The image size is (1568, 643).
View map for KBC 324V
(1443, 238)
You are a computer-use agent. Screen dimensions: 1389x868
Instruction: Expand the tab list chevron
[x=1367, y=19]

┄┄┄┄┄┄┄┄┄┄

### What you should do
Set down the listing again, exactly.

### Answer to this task
The image size is (1568, 643).
View map for KBC 324V
(1443, 238)
You are a computer-use agent. Screen dimensions: 1389x868
Instruction: Expand the tab list chevron
[x=1367, y=19]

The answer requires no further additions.